* _What you have to do_
Restate exactly the lines from the top of the listing below to the line containing "Які умови оплати"; the remaining lines are not wanted.

----

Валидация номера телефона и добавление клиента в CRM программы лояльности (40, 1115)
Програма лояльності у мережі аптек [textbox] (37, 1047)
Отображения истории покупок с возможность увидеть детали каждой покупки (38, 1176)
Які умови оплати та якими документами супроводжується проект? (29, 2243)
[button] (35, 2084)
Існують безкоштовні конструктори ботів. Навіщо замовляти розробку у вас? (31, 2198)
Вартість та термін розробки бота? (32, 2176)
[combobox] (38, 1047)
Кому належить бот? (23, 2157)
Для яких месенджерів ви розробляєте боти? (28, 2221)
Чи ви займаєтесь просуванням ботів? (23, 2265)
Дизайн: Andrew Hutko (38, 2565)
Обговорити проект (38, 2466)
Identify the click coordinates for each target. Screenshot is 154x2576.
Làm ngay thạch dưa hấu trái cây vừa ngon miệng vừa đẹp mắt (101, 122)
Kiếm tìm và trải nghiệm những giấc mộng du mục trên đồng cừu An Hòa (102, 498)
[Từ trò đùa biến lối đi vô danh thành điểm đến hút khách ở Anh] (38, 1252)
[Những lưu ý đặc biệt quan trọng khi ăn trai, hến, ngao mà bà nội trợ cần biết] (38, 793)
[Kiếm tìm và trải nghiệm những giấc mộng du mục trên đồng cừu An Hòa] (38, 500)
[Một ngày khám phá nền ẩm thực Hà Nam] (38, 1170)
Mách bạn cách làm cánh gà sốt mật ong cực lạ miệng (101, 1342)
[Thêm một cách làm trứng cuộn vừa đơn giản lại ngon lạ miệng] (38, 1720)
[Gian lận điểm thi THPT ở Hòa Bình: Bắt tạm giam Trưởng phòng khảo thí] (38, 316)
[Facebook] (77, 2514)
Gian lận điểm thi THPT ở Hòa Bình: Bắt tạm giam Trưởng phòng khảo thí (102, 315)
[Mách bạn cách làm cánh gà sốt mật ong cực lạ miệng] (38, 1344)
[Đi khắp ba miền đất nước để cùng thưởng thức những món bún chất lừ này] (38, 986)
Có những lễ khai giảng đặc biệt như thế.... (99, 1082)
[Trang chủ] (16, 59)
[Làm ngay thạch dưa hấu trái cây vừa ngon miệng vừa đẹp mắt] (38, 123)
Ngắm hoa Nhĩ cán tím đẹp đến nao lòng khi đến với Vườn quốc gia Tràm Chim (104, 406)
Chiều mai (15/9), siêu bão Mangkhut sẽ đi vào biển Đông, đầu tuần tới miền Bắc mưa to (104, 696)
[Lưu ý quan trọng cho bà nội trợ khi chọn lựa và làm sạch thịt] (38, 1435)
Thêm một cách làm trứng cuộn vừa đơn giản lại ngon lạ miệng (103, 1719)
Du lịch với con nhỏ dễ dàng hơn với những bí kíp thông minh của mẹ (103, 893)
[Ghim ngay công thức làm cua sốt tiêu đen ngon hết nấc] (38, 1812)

----

* _Solution_
Валидация номера телефона и добавление клиента в CRM программы лояльности (40, 1115)
Програма лояльності у мережі аптек [textbox] (37, 1047)
Отображения истории покупок с возможность увидеть детали каждой покупки (38, 1176)
Які умови оплати та якими документами супроводжується проект? (29, 2243)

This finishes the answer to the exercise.